Fumata nera per elezione Consulta Balduzzi, Bene e Casellati al Csm

Roma, 15 set. (LaPresse) - Nuova fumata nera del Parlamento in seduta comune per l'elezione di due componenti della Consulta. Alla decima votazione Luciano Violante e Donato Bruno, candidati sui quali si misura l'accordo Pd-Forza Italia, si fermano rispettivamente a 530 e 529 voti, a 40 lunghezze di distanza da quota 570 (i 3/5 del Parlamento riunito in seduta comune, composta da 630 deputati, 315 senatori e 5 senatori a vita). I nomi sul tavolo, tuttavia, rimangono.

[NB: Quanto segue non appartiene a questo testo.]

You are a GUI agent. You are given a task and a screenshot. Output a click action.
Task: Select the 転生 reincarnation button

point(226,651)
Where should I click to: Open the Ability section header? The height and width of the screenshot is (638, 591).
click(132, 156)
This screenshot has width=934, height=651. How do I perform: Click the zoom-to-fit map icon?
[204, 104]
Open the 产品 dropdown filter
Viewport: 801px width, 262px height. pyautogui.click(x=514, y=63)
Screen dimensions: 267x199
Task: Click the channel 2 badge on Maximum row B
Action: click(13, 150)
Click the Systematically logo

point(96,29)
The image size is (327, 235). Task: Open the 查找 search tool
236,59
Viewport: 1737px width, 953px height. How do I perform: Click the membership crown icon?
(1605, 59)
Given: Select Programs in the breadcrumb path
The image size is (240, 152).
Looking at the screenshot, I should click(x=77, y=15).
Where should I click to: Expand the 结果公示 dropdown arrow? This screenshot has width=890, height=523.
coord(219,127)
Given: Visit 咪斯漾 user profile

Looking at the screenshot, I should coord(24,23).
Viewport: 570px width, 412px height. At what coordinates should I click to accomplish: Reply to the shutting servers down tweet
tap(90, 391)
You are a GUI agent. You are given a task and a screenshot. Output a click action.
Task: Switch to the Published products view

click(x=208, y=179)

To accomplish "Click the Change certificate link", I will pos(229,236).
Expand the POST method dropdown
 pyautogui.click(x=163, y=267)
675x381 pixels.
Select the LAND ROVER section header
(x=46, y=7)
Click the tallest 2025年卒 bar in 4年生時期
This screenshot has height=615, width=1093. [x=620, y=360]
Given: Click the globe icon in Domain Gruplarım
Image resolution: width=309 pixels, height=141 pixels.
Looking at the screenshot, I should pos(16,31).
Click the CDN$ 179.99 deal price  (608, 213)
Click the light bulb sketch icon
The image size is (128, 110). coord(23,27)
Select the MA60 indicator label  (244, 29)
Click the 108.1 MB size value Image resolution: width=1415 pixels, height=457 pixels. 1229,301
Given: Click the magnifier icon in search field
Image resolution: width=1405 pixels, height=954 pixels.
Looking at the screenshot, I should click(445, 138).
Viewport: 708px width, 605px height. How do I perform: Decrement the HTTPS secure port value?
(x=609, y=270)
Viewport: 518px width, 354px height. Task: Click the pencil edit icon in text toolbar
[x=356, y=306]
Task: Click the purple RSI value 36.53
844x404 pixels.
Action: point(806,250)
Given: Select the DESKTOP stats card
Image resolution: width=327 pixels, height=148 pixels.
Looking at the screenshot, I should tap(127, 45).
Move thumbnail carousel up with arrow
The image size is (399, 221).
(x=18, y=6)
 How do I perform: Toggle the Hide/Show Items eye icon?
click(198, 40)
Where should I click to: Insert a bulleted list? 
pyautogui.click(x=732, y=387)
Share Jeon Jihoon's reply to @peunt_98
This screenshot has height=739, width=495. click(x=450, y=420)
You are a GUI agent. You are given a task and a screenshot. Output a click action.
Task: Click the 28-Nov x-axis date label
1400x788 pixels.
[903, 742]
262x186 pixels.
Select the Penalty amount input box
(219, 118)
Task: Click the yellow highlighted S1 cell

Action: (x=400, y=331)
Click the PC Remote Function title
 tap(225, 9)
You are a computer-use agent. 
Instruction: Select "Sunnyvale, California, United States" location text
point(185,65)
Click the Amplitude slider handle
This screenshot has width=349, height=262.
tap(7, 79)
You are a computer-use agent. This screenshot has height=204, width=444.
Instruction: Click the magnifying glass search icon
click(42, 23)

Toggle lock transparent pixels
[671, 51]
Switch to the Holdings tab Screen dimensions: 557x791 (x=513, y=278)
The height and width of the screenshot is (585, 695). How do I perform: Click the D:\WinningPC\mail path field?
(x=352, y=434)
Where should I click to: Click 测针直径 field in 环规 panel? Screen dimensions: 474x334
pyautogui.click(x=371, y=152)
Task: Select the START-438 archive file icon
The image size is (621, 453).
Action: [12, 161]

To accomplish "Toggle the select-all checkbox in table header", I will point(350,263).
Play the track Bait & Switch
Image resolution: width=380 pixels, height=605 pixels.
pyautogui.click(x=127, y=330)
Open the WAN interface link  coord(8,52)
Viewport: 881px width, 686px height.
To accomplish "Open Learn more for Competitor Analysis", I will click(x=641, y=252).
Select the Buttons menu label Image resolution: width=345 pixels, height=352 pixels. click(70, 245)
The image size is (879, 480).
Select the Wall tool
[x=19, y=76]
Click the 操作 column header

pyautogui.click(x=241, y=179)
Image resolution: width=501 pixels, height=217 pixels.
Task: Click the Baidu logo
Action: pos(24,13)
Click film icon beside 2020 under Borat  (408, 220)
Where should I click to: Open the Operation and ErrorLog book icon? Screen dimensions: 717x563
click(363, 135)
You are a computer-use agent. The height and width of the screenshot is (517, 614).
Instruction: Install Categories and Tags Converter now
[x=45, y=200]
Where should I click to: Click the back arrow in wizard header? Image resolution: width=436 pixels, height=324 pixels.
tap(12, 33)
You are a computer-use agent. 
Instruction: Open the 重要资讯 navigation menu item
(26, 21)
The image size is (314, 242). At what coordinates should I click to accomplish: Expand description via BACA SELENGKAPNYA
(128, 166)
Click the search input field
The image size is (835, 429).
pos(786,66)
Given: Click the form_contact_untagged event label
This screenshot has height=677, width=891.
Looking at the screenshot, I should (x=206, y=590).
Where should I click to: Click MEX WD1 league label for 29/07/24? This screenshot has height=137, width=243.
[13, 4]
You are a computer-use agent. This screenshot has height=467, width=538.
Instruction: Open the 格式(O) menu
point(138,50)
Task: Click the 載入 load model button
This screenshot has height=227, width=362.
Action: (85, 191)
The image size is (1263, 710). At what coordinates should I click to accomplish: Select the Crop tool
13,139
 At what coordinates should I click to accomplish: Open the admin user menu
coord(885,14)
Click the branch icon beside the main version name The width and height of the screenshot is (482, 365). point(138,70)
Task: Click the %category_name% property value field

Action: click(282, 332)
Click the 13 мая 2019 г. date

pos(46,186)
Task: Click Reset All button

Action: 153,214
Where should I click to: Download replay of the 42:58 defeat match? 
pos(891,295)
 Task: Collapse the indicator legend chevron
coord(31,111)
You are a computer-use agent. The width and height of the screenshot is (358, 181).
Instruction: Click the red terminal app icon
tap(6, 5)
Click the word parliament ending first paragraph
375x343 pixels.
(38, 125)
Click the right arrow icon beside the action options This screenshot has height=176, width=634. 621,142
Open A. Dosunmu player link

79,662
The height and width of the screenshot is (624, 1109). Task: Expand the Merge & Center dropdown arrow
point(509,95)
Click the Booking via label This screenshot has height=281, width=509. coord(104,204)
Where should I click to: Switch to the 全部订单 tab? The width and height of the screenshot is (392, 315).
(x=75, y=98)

Dem e forzisti confermano le candidature di Violante e Bruno e addebitano alle assenze (802 i votanti su 950) la responsabilità dell'ennesima 'fumata nera'. "Il patto tiene. Abbiamo fatto un passo avanti", commenta il vicesegretario del Pd Lorenzo Guerini, e anche tra i parlamentari di Forza Italia si respira ottimismo. "Domani basterà raggiungere quota 880 presenti per superare il quorum", azzarda qualcuno. A completare lo scrutinio le 123 preferenze di Felice Besostri (candidato M5S), i 95 voti ottenuti da Franco Modugno e i 13 del costituzionalista Augusto Barbera.

BALDUZZI, BENE E CASELLATI AL CSM. Eletti invece tre dei cinque membri laici del Csm mancanti. Hanno superato il quorum fissato a quota 482 (i 3/5 dei presenti) Elisabetta Casellati, in quota Forza Italia (489 voti), l'avvocato Teresa Bene, candidata Pd (486), e il senatore di Scelta civica Renato Balduzzi (486). Non ha raggiunto il quorum, invece, l'altro nome sponsorizzato da Forza Italia, Luigi Vitale, che si è fermato a 418 preferenze. Ci sono poi le 111 preferenze raggiunte dal candidato votato dal M5S, Alessio Zaccaria, e le 125 ottenute da Nicola Colaianni, nome un tempo nella rosa dei grillini, che ora prendono le distanze: "Se lo sono votato loro", si affretta a precisare Riccardo Fraccaro al termine delle operazioni di scrutinio.

DOMANI SI RITENTA PER IL VOTO PER LA CONSULTA. Il Parlamento in seduta comune tornerà a riunirsi domani alle 18, dal momento che deputati e senatori sono impegnati rispettivamente alle 10.30 e alle 15 con l'informativa del presidente del Consiglio Matteo Renzi sulle linee di attuazione del programma di Governo. Rimane in calendario alle 18.30 invece la direzione nazionale del Pd. "Non è sconvocata - conferma il vicesegretario Lorenzo Guerini -. Per altro non sono tanti i parlamentari che la compongono".